Wer nicht bereit ist, die Anforderungen in den eigenen Produktions-
und Managementprozess einzubinden, katapultiert sich mit Volldampf
aus dem Markt. Ein Beispiel: In der jedem bekannten, eingeschweißten
Minisalami, die in jedem Supermarkt und an jeder Tankstelle in Deutschland
angeboten wird, befindet sich nicht 1 Gramm deutsches Schweinefleisch.
Warum? Weil das in Deutschland verfügbare Schweinefleisch nicht
den vom Verarbeiter geforderten Produktvoraussetzungen entspricht.
Wie ernst die Situation zu betrachten ist, wird auch aus den Plänen der EU
deutlich, die im Rahmen der Novellierung der Lebensmittelhygiene-Verordnung
geplant sind. Nach den Vorstellungen der EU-Kommission und des Europaparlamentes
sollen die landwirtschaftlichen Unternehmer stärker als bisher in
die Qualitätssicherungssysteme bei Nahrungsmitteln eingebunden werden.
Noch befindet sich das Novellierungsverfahren im Entwurfsstadium
- abzusehen ist jedoch bereits jetzt, dass auf den Landwirt detaillierte
Aufzeichnungspflichten zum Beispiel über die Bezugsquellen
der Futtermittel, der Tier- und Fleischuntersuchungen der Schlachtunternehmen
oder des Düngemittel- und Pflanzenschutzmitteleinsatzes zukommen.

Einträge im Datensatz

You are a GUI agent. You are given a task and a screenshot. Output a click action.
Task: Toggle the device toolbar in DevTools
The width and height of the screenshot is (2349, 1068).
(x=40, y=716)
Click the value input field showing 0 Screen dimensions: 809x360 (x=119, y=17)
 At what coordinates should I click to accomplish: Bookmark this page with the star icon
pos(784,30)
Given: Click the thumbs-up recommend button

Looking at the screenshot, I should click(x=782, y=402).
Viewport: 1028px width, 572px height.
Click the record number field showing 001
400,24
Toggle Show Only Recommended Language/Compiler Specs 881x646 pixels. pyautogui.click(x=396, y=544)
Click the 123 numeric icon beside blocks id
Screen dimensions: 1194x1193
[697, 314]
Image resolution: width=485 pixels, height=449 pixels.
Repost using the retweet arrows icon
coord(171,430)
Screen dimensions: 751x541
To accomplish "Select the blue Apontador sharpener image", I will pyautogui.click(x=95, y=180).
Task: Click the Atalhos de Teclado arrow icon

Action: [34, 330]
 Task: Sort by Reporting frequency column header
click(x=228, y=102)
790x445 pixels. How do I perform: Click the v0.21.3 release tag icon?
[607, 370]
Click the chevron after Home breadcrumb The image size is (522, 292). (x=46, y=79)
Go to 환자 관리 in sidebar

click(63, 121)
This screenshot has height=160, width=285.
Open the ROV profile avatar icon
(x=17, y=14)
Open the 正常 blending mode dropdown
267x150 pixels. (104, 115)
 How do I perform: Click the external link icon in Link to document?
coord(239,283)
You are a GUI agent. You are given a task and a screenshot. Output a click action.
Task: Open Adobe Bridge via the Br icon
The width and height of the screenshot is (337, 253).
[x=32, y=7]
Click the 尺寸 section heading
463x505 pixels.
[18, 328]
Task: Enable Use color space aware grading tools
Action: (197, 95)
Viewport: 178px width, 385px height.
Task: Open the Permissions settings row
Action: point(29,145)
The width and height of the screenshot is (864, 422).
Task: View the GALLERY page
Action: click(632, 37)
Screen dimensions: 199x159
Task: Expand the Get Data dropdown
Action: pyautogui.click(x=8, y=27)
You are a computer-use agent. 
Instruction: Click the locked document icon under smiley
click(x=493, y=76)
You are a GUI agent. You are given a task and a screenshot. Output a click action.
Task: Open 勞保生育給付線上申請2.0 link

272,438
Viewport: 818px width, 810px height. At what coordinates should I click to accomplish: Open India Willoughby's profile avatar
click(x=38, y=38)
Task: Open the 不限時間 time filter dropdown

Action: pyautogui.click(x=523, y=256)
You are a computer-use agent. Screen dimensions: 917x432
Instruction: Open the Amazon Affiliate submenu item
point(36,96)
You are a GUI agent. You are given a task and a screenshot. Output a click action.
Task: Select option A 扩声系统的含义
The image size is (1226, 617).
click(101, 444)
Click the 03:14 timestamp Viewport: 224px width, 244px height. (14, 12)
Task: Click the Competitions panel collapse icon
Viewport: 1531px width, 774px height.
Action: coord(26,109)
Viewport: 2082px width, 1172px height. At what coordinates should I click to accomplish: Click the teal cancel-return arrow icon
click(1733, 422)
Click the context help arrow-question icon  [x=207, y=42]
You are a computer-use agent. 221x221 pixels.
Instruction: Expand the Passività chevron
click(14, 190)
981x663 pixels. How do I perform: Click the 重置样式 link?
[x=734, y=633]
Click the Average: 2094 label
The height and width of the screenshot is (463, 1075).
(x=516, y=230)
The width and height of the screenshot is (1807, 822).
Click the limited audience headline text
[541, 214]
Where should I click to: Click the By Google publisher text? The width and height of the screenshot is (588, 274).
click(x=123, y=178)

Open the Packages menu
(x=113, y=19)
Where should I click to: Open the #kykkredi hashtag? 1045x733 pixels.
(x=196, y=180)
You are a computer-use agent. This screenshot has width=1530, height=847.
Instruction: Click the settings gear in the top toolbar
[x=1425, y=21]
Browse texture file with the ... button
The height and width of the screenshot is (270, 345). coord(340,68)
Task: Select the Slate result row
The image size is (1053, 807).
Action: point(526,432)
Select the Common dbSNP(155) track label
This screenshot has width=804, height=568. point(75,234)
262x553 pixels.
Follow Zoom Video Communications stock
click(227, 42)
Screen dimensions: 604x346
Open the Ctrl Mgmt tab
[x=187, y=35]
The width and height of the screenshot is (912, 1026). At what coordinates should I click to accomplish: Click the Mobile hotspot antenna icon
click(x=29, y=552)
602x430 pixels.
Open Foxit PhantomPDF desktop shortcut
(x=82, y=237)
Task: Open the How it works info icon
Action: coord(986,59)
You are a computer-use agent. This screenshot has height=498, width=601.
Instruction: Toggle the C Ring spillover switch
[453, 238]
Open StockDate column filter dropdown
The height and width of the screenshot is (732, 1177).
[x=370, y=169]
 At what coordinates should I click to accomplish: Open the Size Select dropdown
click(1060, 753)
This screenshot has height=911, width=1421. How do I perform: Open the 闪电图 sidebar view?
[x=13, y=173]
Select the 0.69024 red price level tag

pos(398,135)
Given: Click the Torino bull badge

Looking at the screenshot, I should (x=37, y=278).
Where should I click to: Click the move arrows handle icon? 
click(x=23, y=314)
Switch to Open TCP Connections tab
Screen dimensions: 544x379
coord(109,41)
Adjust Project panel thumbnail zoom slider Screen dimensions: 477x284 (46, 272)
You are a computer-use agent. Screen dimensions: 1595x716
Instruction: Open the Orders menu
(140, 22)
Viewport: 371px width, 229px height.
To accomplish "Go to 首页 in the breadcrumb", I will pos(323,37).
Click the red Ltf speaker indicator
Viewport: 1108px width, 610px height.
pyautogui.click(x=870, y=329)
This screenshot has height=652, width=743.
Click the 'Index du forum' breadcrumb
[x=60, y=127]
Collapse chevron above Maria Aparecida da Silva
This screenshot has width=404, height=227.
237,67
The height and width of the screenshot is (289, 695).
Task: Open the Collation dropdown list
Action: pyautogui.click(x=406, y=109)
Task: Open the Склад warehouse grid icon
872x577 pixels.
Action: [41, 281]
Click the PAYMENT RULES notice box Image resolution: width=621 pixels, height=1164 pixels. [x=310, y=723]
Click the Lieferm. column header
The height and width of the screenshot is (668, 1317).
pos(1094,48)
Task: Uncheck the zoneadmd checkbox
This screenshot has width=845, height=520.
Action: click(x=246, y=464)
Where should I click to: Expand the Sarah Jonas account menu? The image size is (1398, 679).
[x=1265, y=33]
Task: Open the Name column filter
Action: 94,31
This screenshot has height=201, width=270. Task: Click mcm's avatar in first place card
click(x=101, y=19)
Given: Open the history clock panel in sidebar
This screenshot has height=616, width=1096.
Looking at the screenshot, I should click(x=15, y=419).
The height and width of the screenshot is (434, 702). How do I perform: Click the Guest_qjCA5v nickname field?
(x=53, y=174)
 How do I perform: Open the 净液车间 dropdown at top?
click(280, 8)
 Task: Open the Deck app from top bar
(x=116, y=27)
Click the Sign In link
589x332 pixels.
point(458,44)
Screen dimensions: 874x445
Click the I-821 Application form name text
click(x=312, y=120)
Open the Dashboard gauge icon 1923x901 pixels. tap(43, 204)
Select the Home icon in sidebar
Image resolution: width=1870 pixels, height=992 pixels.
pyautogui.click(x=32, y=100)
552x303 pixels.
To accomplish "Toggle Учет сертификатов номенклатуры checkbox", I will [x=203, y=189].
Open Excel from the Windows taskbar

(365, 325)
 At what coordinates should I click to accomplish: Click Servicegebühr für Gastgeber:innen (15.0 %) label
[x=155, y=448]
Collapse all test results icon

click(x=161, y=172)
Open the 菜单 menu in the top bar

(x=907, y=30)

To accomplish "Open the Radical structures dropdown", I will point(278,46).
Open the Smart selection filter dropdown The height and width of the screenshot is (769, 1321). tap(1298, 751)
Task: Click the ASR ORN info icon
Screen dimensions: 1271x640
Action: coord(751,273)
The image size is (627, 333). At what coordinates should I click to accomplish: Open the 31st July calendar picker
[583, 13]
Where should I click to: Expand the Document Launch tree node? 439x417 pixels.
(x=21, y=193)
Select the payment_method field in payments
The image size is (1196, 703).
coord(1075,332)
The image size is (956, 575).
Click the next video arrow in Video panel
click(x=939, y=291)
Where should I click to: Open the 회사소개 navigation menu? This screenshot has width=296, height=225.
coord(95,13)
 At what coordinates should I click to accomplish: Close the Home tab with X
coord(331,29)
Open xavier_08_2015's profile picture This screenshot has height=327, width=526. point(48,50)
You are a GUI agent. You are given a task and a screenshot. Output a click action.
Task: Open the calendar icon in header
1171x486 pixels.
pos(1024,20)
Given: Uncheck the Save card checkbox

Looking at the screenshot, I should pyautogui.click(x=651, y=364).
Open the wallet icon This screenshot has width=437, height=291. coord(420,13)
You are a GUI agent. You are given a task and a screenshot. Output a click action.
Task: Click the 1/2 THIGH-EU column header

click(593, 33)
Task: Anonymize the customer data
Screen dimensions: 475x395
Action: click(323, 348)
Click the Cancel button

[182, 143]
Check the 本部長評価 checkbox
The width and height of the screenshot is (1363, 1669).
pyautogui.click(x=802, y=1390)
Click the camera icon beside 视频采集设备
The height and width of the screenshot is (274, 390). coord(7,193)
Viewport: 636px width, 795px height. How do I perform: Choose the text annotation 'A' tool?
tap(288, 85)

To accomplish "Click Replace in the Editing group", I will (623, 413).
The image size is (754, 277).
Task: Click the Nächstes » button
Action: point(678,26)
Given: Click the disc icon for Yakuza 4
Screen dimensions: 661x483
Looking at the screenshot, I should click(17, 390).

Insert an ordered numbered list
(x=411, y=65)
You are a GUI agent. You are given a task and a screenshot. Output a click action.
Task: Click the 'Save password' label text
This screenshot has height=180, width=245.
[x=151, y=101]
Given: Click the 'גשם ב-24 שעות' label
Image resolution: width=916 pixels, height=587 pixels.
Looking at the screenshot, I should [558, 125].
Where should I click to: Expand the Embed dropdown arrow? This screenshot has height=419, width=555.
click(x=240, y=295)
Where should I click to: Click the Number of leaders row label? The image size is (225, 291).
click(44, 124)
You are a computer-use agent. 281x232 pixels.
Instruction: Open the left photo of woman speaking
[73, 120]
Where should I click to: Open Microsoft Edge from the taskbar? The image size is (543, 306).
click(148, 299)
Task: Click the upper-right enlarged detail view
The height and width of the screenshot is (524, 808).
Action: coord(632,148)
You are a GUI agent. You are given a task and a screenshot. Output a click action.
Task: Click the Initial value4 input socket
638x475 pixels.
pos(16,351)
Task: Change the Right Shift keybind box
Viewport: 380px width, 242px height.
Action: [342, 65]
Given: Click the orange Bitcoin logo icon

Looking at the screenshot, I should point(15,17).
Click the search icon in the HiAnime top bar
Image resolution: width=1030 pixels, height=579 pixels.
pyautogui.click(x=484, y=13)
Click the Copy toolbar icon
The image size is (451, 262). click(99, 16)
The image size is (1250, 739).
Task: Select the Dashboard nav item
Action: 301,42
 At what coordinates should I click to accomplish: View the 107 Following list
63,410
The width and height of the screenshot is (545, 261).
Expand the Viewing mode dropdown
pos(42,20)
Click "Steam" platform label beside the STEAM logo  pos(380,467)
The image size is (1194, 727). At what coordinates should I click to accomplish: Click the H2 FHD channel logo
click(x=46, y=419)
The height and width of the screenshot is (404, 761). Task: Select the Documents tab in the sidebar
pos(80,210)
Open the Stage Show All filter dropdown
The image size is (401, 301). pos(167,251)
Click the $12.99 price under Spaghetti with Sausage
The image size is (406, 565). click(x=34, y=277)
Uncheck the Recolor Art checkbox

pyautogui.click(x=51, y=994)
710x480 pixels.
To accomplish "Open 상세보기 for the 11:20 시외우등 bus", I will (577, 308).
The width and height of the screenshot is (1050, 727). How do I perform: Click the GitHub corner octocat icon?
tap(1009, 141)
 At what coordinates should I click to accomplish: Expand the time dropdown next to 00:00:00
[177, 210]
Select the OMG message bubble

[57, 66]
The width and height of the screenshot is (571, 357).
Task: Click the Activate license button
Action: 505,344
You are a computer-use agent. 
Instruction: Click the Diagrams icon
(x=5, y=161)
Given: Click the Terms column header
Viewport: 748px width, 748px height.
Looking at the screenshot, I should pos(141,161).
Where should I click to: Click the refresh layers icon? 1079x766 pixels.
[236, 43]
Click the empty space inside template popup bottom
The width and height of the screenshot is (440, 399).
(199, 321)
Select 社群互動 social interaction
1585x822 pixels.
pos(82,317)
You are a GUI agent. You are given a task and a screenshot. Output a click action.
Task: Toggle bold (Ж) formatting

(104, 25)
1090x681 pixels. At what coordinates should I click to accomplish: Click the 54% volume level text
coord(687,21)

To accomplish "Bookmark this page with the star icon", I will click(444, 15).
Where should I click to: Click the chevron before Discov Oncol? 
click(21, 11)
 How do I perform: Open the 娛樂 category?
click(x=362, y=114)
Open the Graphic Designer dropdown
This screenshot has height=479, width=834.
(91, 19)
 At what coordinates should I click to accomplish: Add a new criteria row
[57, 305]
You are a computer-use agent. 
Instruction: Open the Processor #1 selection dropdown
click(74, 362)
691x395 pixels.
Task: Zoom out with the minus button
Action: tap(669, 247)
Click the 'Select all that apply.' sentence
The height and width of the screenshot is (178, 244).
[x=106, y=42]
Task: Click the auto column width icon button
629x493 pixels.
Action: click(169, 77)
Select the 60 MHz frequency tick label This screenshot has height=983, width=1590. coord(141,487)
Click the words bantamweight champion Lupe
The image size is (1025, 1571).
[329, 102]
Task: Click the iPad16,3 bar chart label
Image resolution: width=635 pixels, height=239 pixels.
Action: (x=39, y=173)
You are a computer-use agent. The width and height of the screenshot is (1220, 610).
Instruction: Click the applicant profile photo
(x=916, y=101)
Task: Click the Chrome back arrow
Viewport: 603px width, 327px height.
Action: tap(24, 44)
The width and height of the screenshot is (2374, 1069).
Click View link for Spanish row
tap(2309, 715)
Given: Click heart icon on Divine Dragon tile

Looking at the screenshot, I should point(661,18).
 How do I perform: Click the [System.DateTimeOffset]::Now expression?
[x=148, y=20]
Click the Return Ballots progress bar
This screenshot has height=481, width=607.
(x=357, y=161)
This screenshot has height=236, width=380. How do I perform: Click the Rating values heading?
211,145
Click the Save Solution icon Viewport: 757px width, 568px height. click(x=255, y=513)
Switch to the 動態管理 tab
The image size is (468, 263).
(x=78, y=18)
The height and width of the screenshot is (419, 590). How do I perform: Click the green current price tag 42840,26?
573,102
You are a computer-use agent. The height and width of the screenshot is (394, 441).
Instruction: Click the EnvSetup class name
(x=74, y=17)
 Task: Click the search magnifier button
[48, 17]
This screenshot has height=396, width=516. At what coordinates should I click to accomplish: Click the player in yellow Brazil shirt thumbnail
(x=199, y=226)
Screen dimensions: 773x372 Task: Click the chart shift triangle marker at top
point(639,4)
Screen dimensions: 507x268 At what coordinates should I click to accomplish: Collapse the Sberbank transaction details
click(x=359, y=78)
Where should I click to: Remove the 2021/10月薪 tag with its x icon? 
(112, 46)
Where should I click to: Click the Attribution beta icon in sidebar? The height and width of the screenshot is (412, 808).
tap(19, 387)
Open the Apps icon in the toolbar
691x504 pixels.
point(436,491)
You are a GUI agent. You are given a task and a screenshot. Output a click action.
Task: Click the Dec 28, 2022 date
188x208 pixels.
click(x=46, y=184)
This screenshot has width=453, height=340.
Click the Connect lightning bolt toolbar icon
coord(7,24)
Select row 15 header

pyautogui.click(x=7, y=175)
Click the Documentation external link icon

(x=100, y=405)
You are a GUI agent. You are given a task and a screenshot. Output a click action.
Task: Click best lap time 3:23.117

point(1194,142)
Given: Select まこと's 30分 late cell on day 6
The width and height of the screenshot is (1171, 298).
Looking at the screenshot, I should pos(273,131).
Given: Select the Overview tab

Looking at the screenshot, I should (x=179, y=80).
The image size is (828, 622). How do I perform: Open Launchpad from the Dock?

**Aufgabe 1:** Warum steckt laut dem Text über Qualitätssicherung bei Nahrungsmitteln in der eingeschweißten Minisalami kein deutsches Schweinefleisch?
**Aufgabe 2:** Entnimm dem Text über Qualitätssicherung bei Nahrungsmitteln die Stelle zwischen „Wie ernst die“ und „Nahrungsmitteln eingebunden werden.“, beide eingeschlossen.
**Aufgabe 3:** Schreibe den Text über Qualitätssicherung bei Nahrungsmitteln im Anschluss an seinen letzten Satz weiter.

**Schriftliche Antwort 1:** Weil das in Deutschland verfügbare Schweinefleisch nicht den vom Verarbeiter geforderten Produktvoraussetzungen entspricht.

**Schriftliche Antwort 2:**
Wie ernst die Situation zu betrachten ist, wird auch aus den Plänen der EU
deutlich, die im Rahmen der Novellierung der Lebensmittelhygiene-Verordnung
geplant sind. Nach den Vorstellungen der EU-Kommission und des Europaparlamentes
sollen die landwirtschaftlichen Unternehmer stärker als bisher in
die Qualitätssicherungssysteme bei Nahrungsmitteln eingebunden werden.

**Schriftliche Antwort 3:**
In diesem Zusammenhang wird auch diskutiert, das HACCP-System
nicht nur für Verarbeitungsbetriebe, sondern auch für die Landwirtschaft
vorzuschreiben.
Wer den gesetzlichen Anforderungen sowie der allgemeinen Sorgfaltspflicht
nicht nachkommt, riskiert zumindest eine Verschuldungshaftung wegen
grober Fahrlässigkeit des Unternehmens. Eines der preisgünstigsten
und zugleich sehr effektive Qualitätsmanagementsystem sind
lückenlose Aufzeichnungen. Sie dienen im Rahmen der rechtichen
Absicherung als Nachweis, dass die Erzeugung auf der Basis der
Guten fachlichen Praxis erfolgte. Beispiel: Wann
wurde welches Futtermittel (Analyse), von welchem Hersteller, über
welchen Lieferanten zugekauft, wo und wie gelagert, in welchem Zeitraum
an welche Tiere verfüttert usw..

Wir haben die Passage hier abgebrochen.